Dans les directions financières des opérateurs, résonne la même complainte : où est le business case ? Ce petit billet de présente est un premier baume pour calmer cette douleur.
L’efficacité opérationnelle, la première catégorie de gains.
Dans un white paper consacré au telco cloud, Vmware annonce des gains capex&opex allant jusqu’à 38% lors de la transition vers le cloud. Le principe général est que la migration vers une plateforme multi-cloud réduits les coûts induits par les silos technologiques.

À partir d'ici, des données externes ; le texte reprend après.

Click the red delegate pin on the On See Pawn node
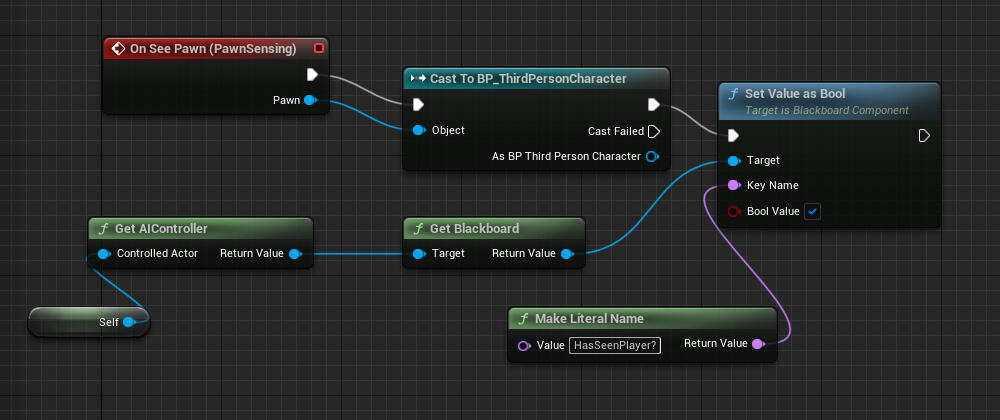1000x420 pixels. click(319, 48)
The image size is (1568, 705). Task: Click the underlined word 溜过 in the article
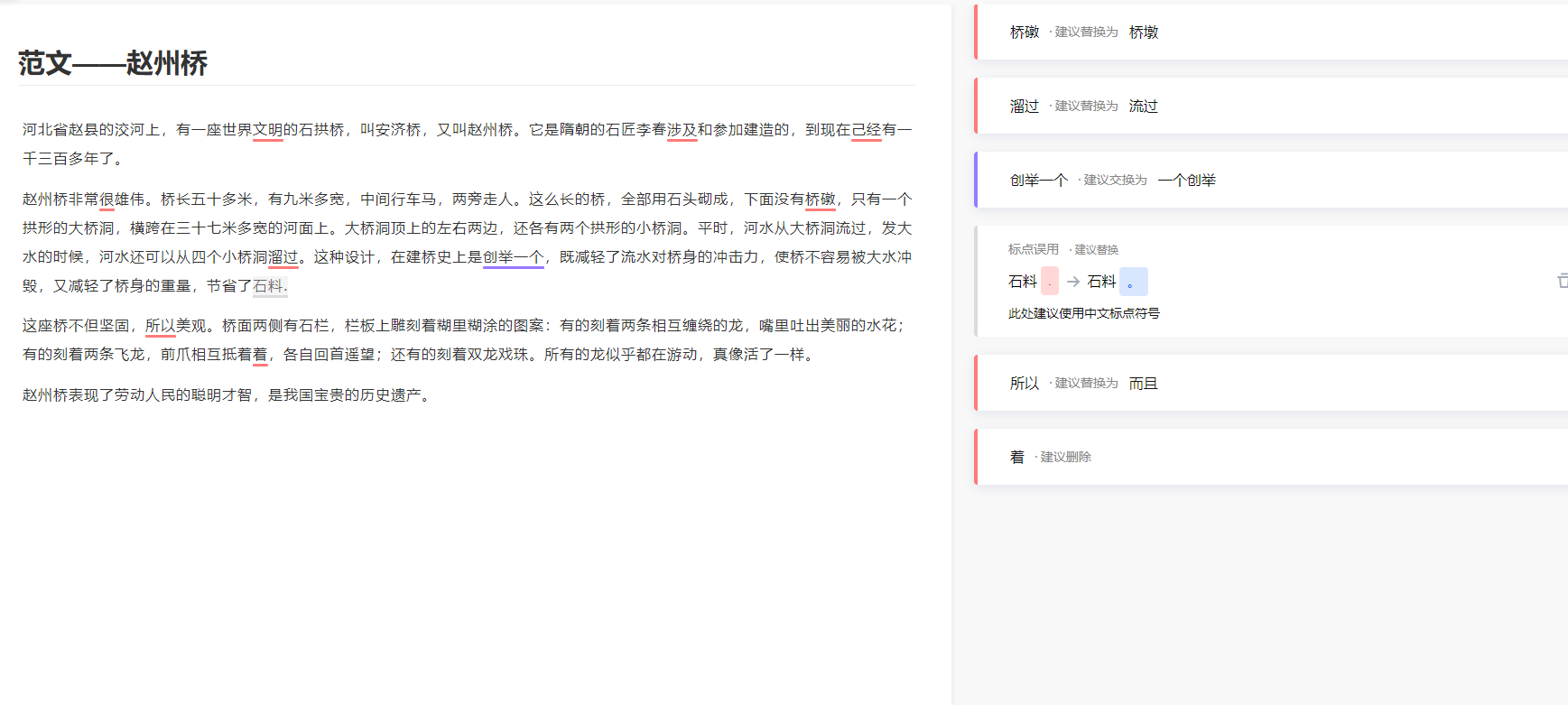[x=283, y=257]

Ainsi peut-on attendre une amélioration de 15% de la gestion des configurations grâce au provisionning de bout en bout (au lieu de le faire pour chaque silo séparément, puis ensemble ensuite). On attend également une résolution de problèmes 95% plus rapide grâce à l’automatisation. Ces gains sont directement transposables sur les coûts de personnel ou en satisfaction client (donc en taux de churn). Il y a d’autre part des avantages sur l’utilisation hardware, en particulier cellules radio peuvent faire des gains de consommation de l’ordre de 15%. Ces architectures de bout-en-bout ouvrent plus de flexibilité pour lancer de nouveaux services : VMWare annonce une amélioration de 40% du temps nécessaire pour concevoir, construire, tester et déployer.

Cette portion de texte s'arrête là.